If you live in Spain, you may have felt like some weather occurred on a predictable cycle, even a weekly one. And if you are below a certain age, you may even have been planning your seasonal activities around it your whole life.

You aren't alone. Arturo Sanchez-Lorenzo of the University of Barcelona and colleagues from the University of Girona, the University of Valencia and the University of Augsburg have thought the same thing.

Writing in Geophysical Research Letters, they detail their study of Spain during the 1961–2004 period. To minimize the impact of local variables, they used 13 series from stations placed in different climatological and geographical areas.
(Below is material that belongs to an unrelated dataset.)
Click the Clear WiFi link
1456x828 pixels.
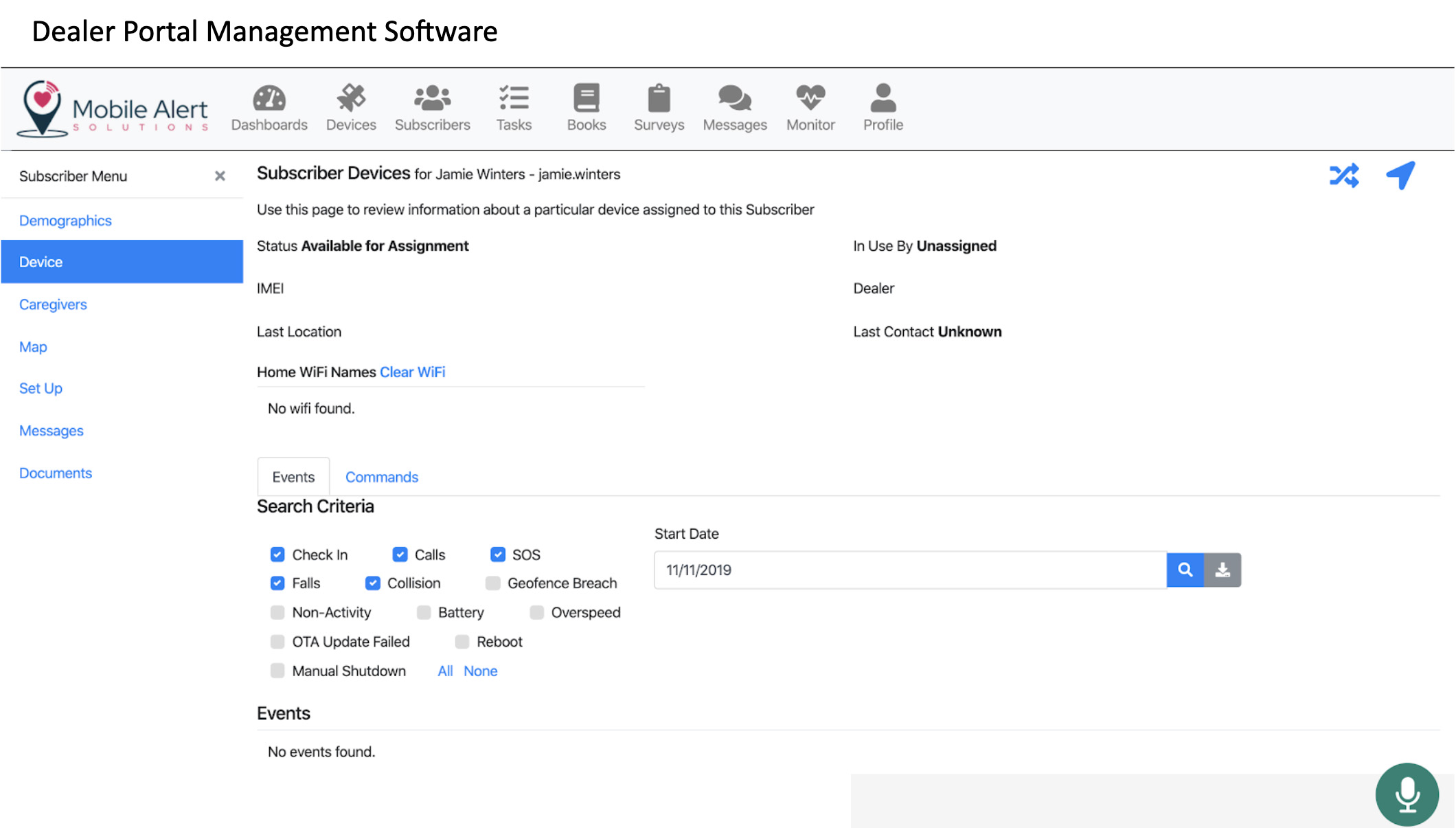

What they found was that there were cycles and those even had seasonal shifts. In the winter there was more rain during the week, in the summer it was (unfortunately) almost the opposite.

These 'hebdomadal' cycles, they say, are related to the atmospheric circulation all over western Europe and not just local smog - but the climate issues for western Europe are related to anthropogenic aerosols.

Citation: Sanchez-Lorenzo, A., J. Calbó, J. Martin-Vide, A. Garcia-Manuel, G. García-Soriano, and C. Beck (2008), Winter “weekend effect” in southern Europe and its connections with periodicities in atmospheric dynamics, Geophys. Res. Lett., 35, L15711, doi:10.1029/2008GL034160.